Maximal superintegrability of the generalized Kepler--Coulomb system on N-dimensional curved spaces

TL;DR

This paper extends the superintegrability of the Kepler-Coulomb system with centrifugal terms from 3D Euclidean space to N-dimensional curved spaces, revealing a rich structure of integrals of motion.

Contribution

It generalizes the superintegrability of the Kepler-Coulomb system to N-dimensional curved spaces using a unified symmetry approach, identifying new integrals of motion.

Findings

The Hamiltonian has (2N-1) independent integrals of motion.

One integral is quartic, others are quadratic.

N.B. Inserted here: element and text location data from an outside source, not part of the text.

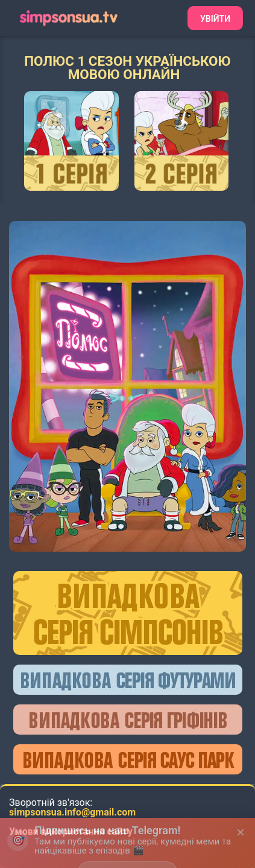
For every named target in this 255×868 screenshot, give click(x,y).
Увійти (215, 19)
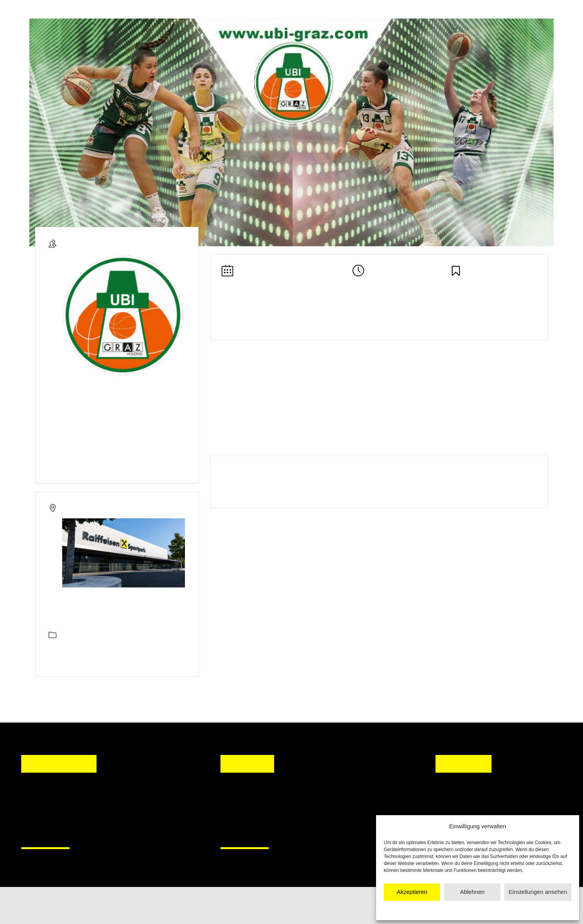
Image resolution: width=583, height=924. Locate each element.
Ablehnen (472, 892)
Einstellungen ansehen (538, 892)
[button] (234, 809)
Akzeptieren (412, 892)
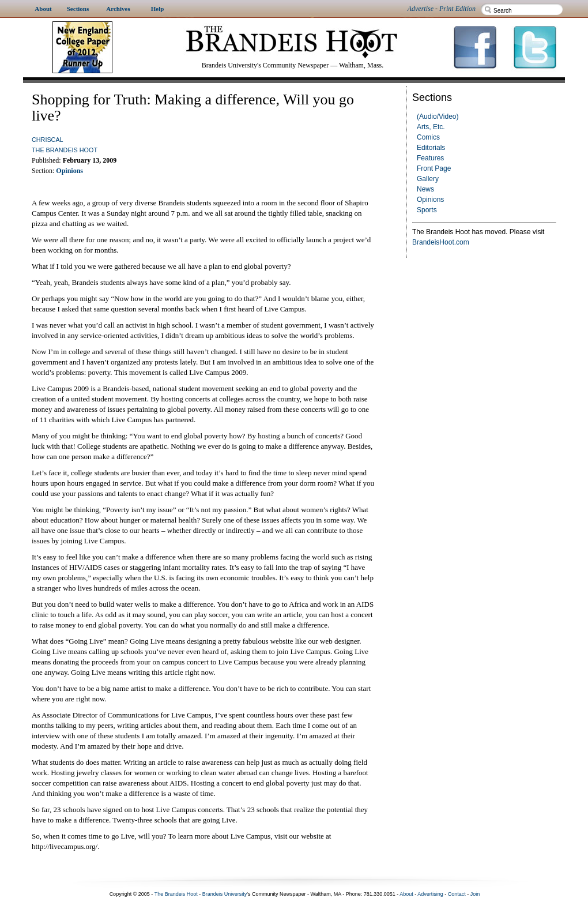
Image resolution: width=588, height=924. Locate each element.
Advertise (420, 9)
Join (475, 894)
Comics (428, 137)
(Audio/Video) (438, 117)
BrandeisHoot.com (440, 242)
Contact (457, 894)
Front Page (434, 168)
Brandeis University (225, 894)
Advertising (430, 894)
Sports (427, 210)
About (406, 894)
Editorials (431, 148)
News (425, 189)
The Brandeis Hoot (65, 150)
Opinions (430, 200)
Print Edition (457, 9)
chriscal (47, 140)
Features (430, 158)
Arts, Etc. (431, 127)
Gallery (428, 179)
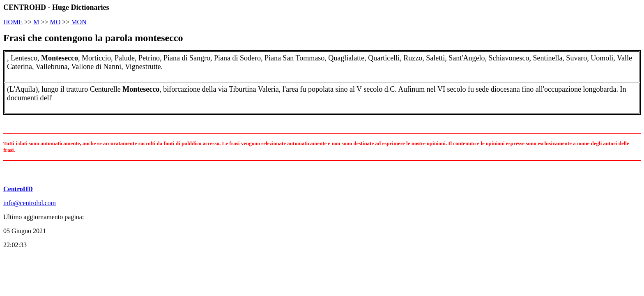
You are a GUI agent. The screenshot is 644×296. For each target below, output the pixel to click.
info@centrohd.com (30, 203)
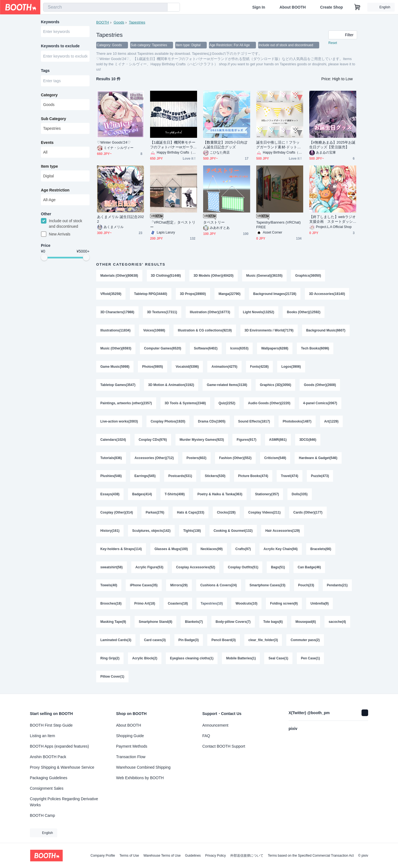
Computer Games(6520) (163, 349)
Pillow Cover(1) (112, 678)
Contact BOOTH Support (224, 746)
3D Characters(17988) (117, 312)
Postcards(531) (180, 477)
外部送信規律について (247, 856)
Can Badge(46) (309, 568)
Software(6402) (206, 349)
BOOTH (102, 22)
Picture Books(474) (253, 477)
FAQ (206, 736)
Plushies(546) (111, 477)
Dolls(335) (300, 495)
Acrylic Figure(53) (149, 568)
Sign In (259, 7)
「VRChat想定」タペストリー (173, 225)
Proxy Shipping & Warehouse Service (62, 767)
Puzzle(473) (320, 477)
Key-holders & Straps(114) (121, 550)
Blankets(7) (194, 623)
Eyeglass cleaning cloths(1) (192, 659)
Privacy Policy (215, 856)
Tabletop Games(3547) (118, 385)
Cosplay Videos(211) (265, 513)
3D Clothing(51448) (166, 276)
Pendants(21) (337, 586)
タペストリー (214, 222)
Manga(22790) (229, 294)
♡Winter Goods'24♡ (114, 143)
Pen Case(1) (310, 659)
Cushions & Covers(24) (219, 586)
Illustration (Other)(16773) (210, 312)
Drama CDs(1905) (211, 422)
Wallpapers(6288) (275, 349)
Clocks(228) (226, 513)
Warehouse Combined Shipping (143, 767)
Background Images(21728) (275, 294)
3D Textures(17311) (162, 312)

The transition from Euclidean to curved spaces is fully characterized.

Abstract

The superposition of the Kepler-Coulomb potential on the 3D Euclidean space with three centrifugal terms has recently been shown to be maximally superintegrable [Verrier P E and Evans N W 2008 J. Math. Phys. 49 022902] by finding an additional (hidden) integral of motion which is quartic in the momenta. In this paper we present the generalization of this result to the ND spherical, hyperbolic and Euclidean spaces by making use of a unified symmetry approach that makes use of the curvature parameter. The resulting Hamiltonian, formed by the (curved) Kepler-Coulomb potential together with N centrifugal terms, is shown to be endowed with (2N-1) functionally independent integrals of the motion: one of them is quartic and the remaining ones are quadratic. The transition from the proper Kepler-Coulomb potential, with its associated quadratic Laplace-Runge-Lenz N-vector, to the generalized system is fully described. The role of spherical, nonlinear (cubic), and coalgebra symmetries in all these systems is highlighted.